**What to produce:**
If an entry holds a picture, drop the picture and restate the rest word for word.

Segment Start: Exercise input

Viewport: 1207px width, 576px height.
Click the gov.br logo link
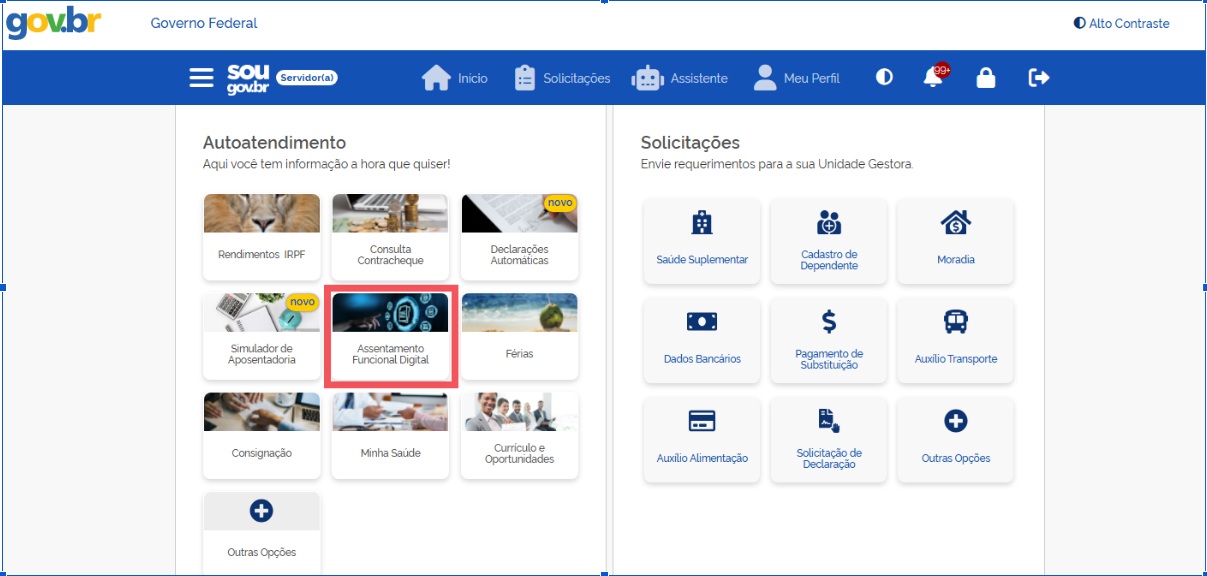pos(54,23)
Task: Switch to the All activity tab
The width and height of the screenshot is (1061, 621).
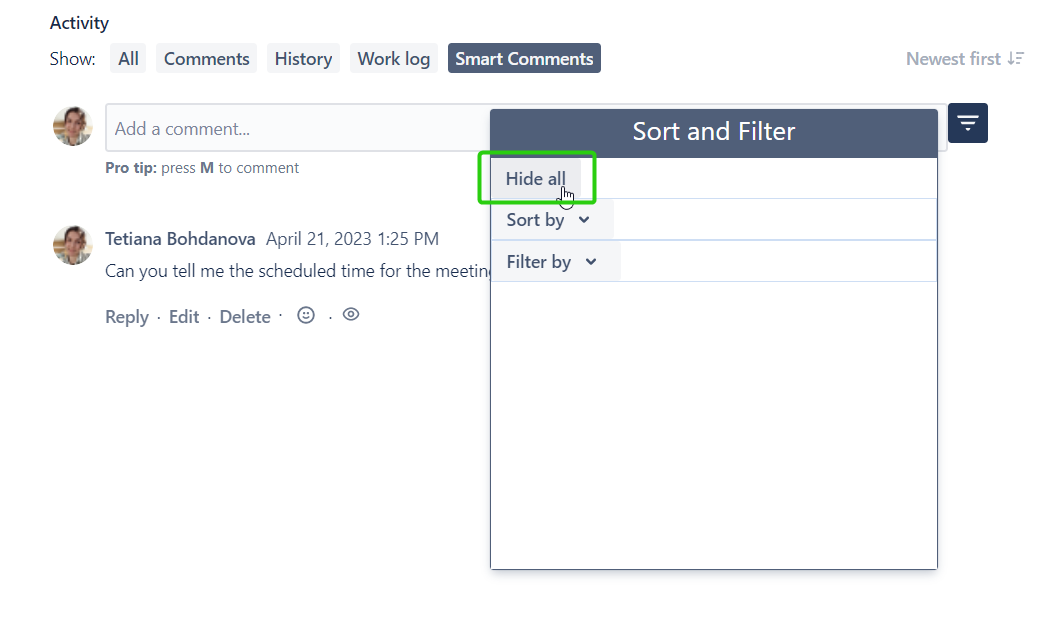Action: (128, 59)
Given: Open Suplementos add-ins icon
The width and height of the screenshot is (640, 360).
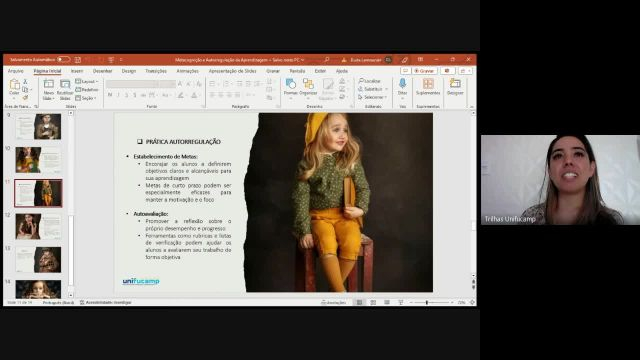Looking at the screenshot, I should 428,87.
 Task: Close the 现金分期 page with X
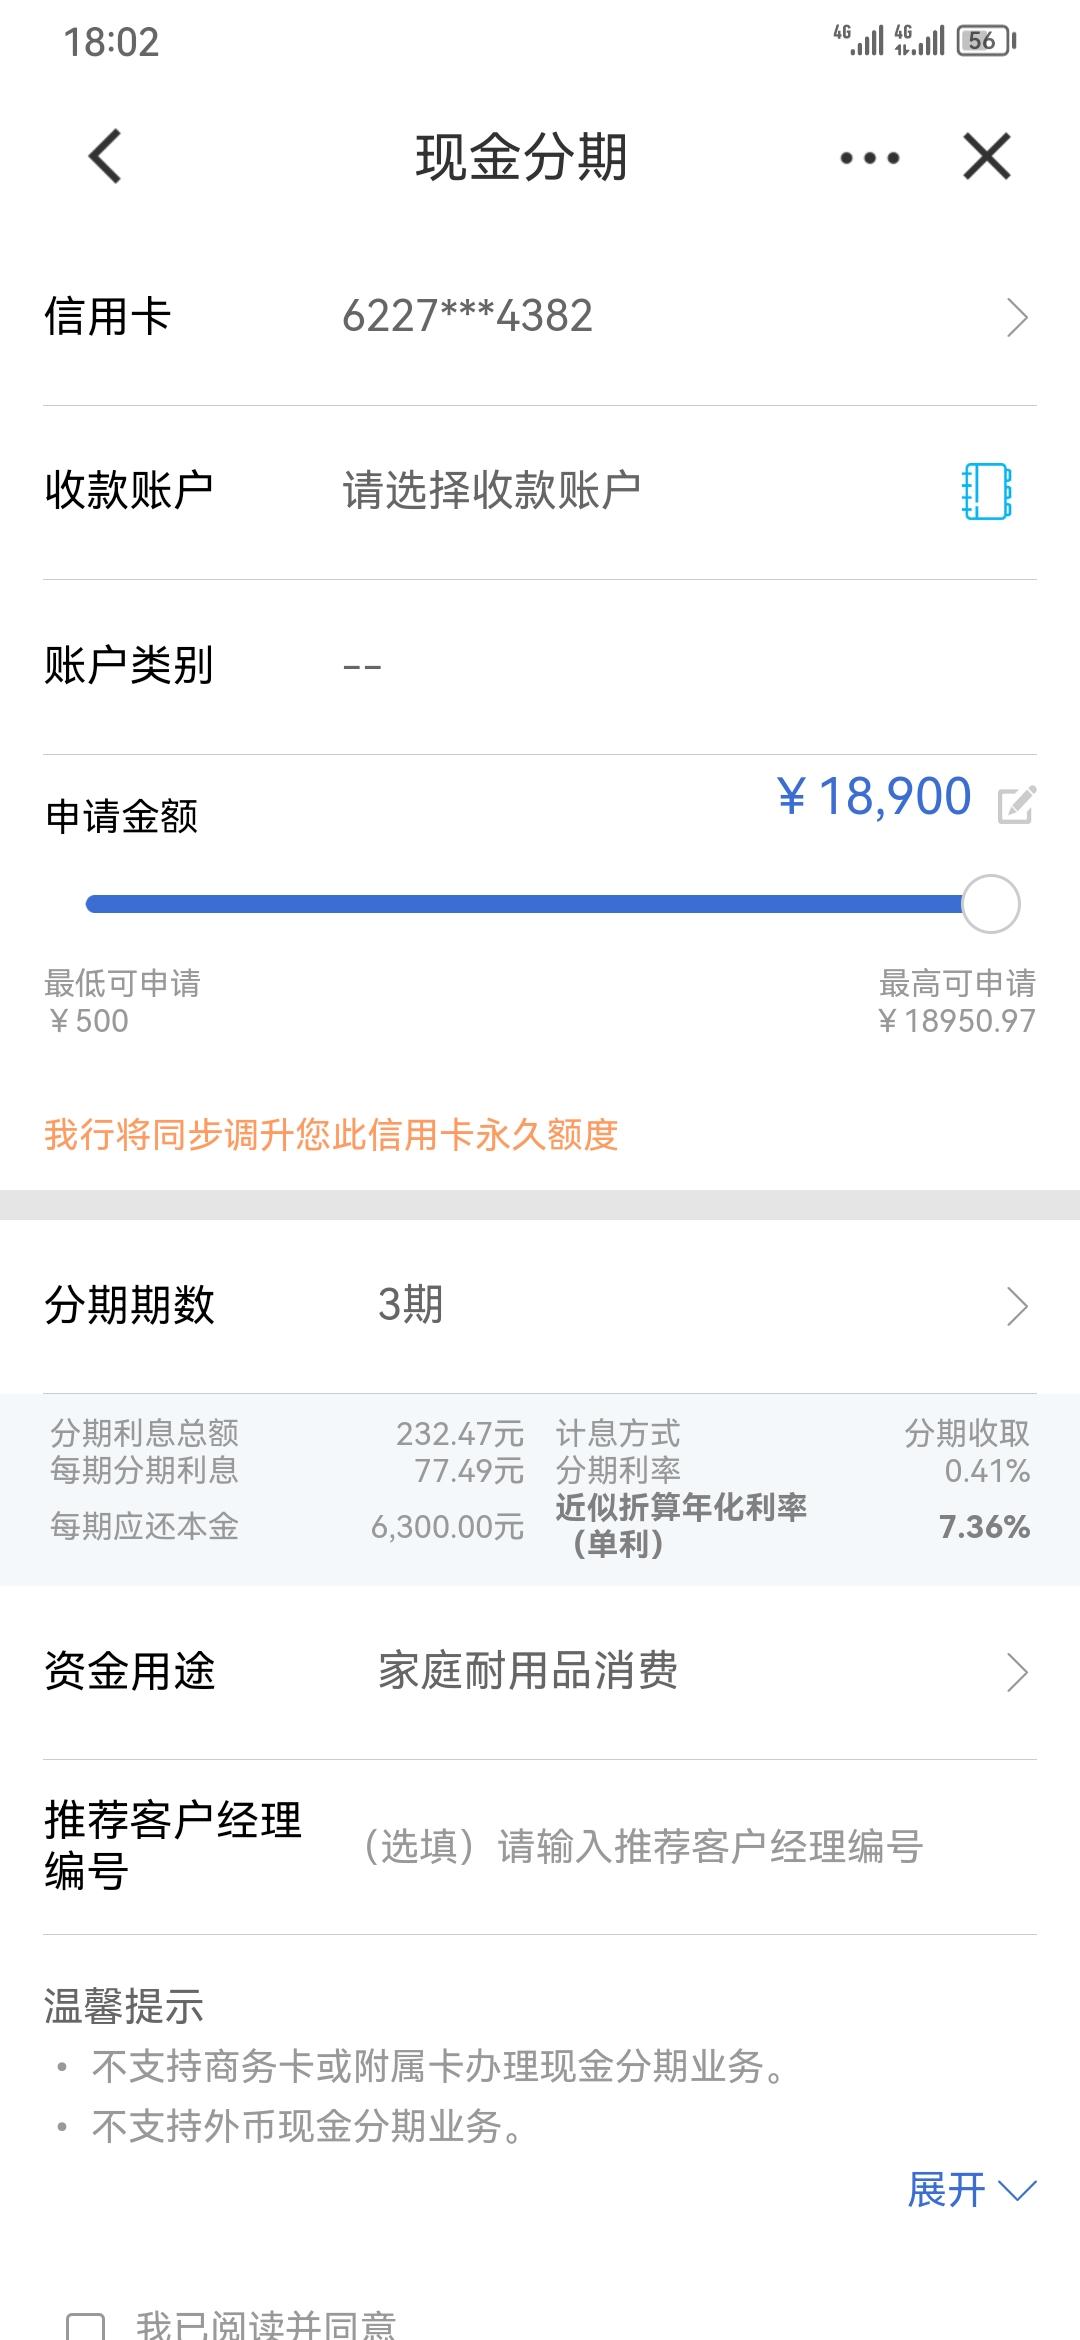point(987,157)
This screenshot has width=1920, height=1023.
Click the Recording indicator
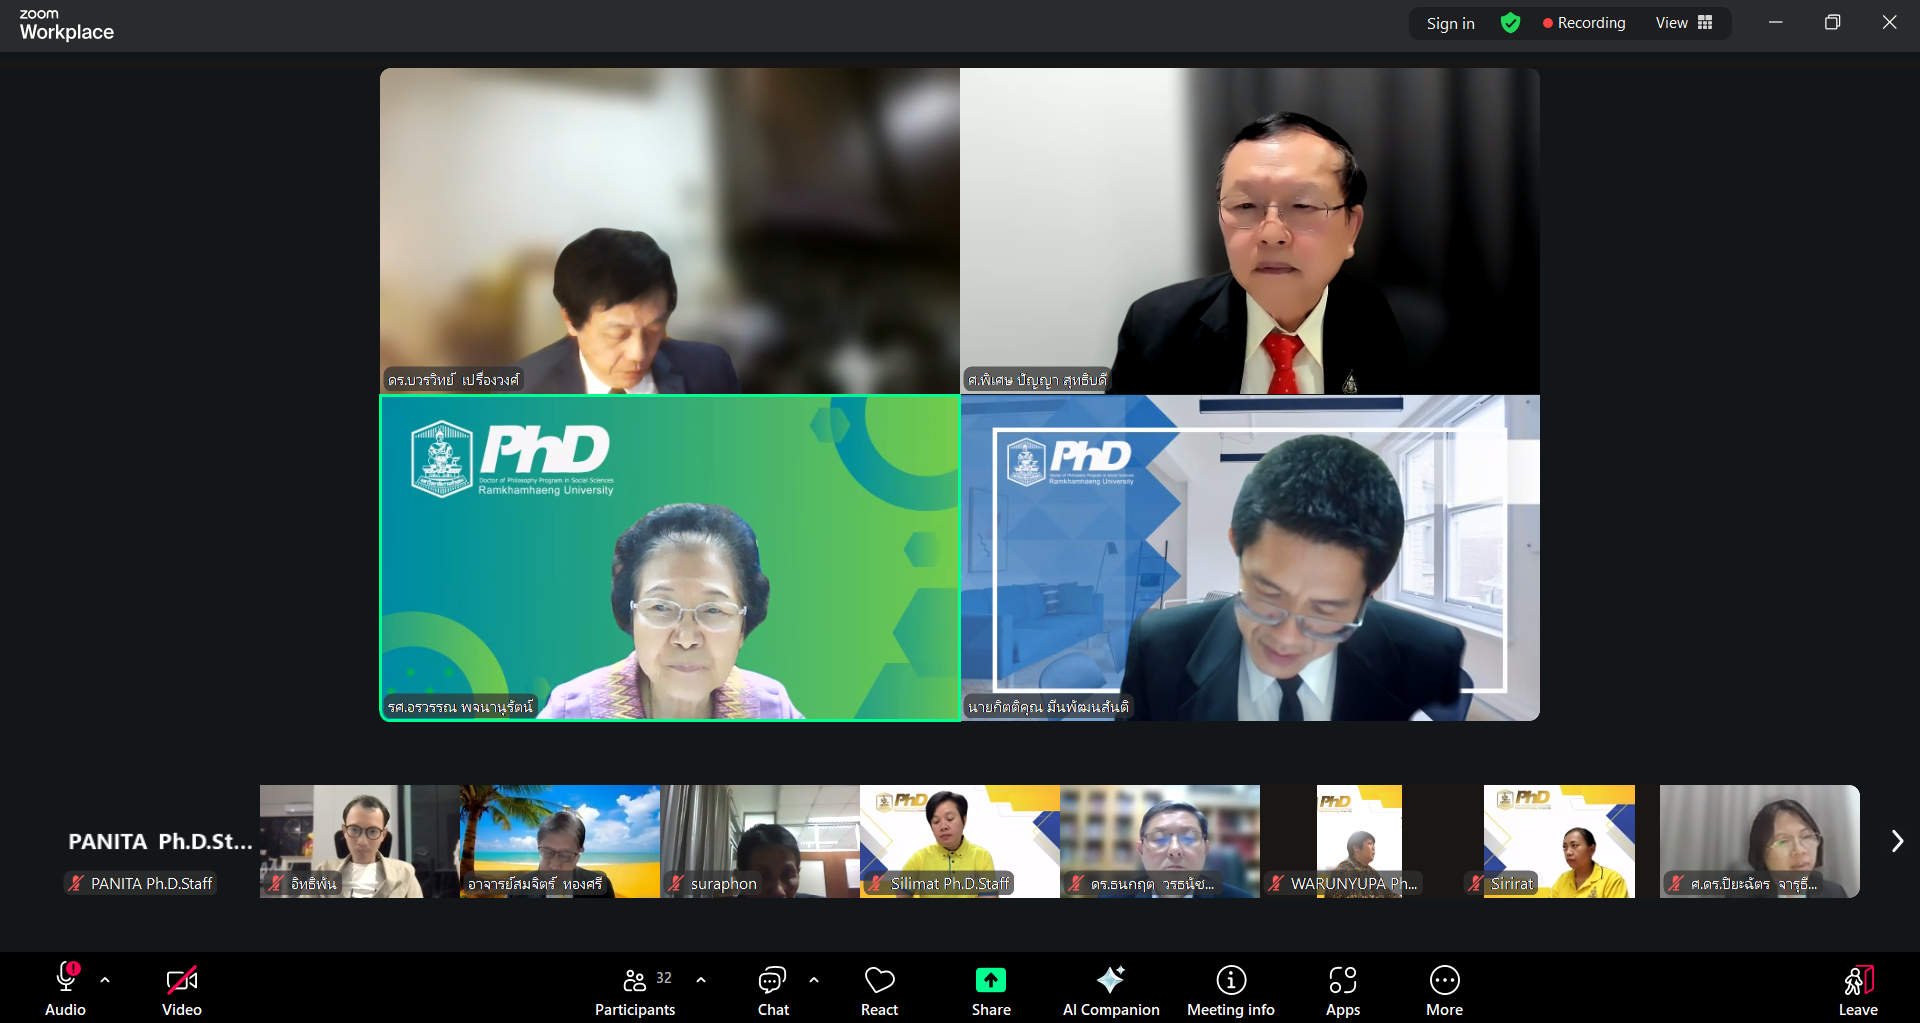pyautogui.click(x=1584, y=23)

Segment End: Exercise input

**Solution to this exercise:**
Viewport: 1207px width, 576px height.
Click the gov.br logo link
pos(54,23)
Task: Switch to the All activity tab
The width and height of the screenshot is (1061, 621).
Action: (128, 59)
Given: Open Suplementos add-ins icon
The width and height of the screenshot is (640, 360).
Looking at the screenshot, I should 428,87.
 Task: Close the 现金分期 page with X
point(987,157)
This screenshot has width=1920, height=1023.
Click the Recording indicator
pyautogui.click(x=1584, y=23)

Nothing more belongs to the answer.